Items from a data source
###

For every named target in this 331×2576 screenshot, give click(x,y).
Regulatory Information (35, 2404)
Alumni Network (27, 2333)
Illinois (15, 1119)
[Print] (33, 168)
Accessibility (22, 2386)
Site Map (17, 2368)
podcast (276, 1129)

###

* PROBLEM DETAILS:
All of the lines above are to be restated word for word.

* FINISHED TASK:
For every named target in this 331×2576 screenshot, give click(x,y).
Regulatory Information (35, 2404)
Alumni Network (27, 2333)
Illinois (15, 1119)
[Print] (33, 168)
Accessibility (22, 2386)
Site Map (17, 2368)
podcast (276, 1129)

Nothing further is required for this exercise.